La crisis energética global, profundizada por la escalada bélica en Medio Oriente, ha reconfigurado el mapa del comercio de combustibles, posicionando a la Argentina como un socio estratégico inesperado para la India. En apenas los primeros tres meses de 2026, el país sudamericano despachó 50.000 toneladas de Gas Licuado de Petróleo (GLP) al gigante asiático, una cifra que pulveriza las 22.000 toneladas exportadas durante todo el año anterior.
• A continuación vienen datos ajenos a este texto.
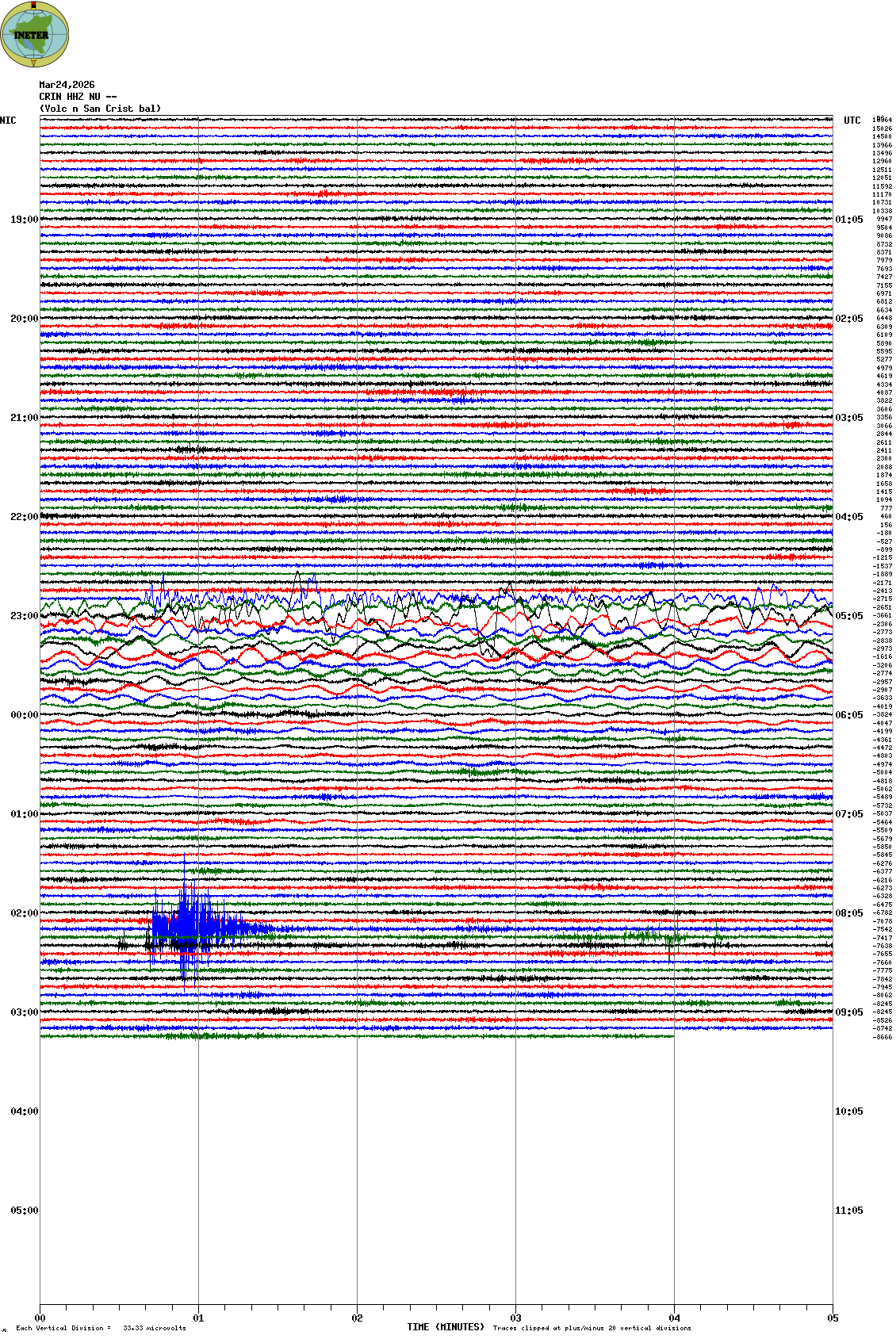
Task: Click the 03 minute tick label
Action: click(x=515, y=1318)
Este salto exportador responde a la urgencia de la economía india por cubrir un bache de abastecimiento crítico, luego de que sus rutas habituales de suministro se vieran interrumpidas. Con reservas internas que llegaron a cubrir apenas diez días de consumo en marzo, las empresas estatales indias se vieron obligadas a buscar proveedores alternativos, pagando primas de hasta 400 dólares por tonelada.
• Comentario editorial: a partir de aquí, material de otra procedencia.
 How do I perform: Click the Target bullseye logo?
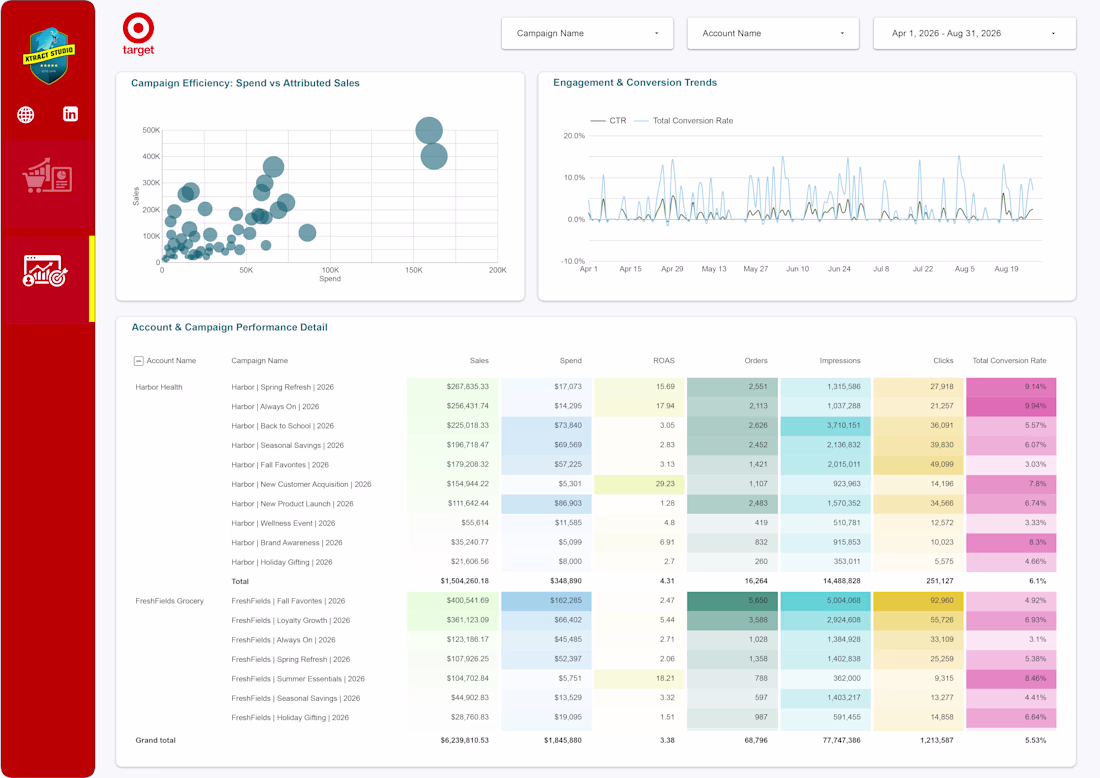coord(138,34)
Vaca Muerta: el motor detrás del salto productivo
El crecimiento exponencial de los envíos tiene su origen en la formación no convencional de Vaca Muerta. El incremento en la producción de «gas rico» permitió a la Argentina elevar la oferta de propano y butano a niveles récord. En enero de 2026, la producción local alcanzó las 259.000 toneladas, con una proyección anual que supera los 3,4 millones de toneladas.
Para sostener este flujo, empresas líderes como Compañía Mega y Transportadora de Gas del Sur (TGS) han ejecutado inversiones millonarias en infraestructura. Se destaca el proyecto de TGS por 3.000 millones de dólares para una nueva planta de procesamiento en Tratayén, Neuquén, y un poliducto de 573 kilómetros que conecta directamente con el puerto de Bahía Blanca, principal nodo de salida hacia los mercados internacionales.
Desregulación y nuevos horizontes comerciales
El cambio de paradigma también responde a factores normativos. La desregulación del mercado de GLP implementada por la administración nacional a partir de 2025, sumada a la Resolución 64/2026, incentivó la eficiencia del sector y generó un saldo exportable que, por primera vez, supera ampliamente al consumo doméstico (estimado en 1,3 millones de toneladas anuales).
Históricamente, el GLP argentino abastecía a países limítrofes como Brasil, Uruguay y Chile. Sin embargo, la coyuntura internacional y los precios excepcionales que ofrece el mercado asiático han desplazado el foco hacia puertos como el de Haldia, al sur de Calcuta. Esta apertura comercial consolidó a la India como el quinto socio comercial de Argentina, fortaleciendo una agenda bilateral que ya incluye acuerdos en hidrocarburos, litio y productos agroindustriales.
Impacto económico y proyección a futuro
La exportación de líquidos asociados al gas natural se ha transformado en una fuente de divisas fundamental. Según estimaciones de TGS, este segmento podría generar ingresos superiores a los 1.200 millones de dólares anuales. Lo que antes era considerado un subproducto de difícil colocación, hoy es un recurso premium que compite en las ligas mayores de la energía global.
Con la infraestructura en expansión y un mercado internacional demandante, Argentina se encamina a consolidarse como un actor de peso en el mercado de GLP, aprovechando su competitividad técnica y la abundancia de sus recursos naturales para mitigar las crisis energéticas en el otro lado del mundo.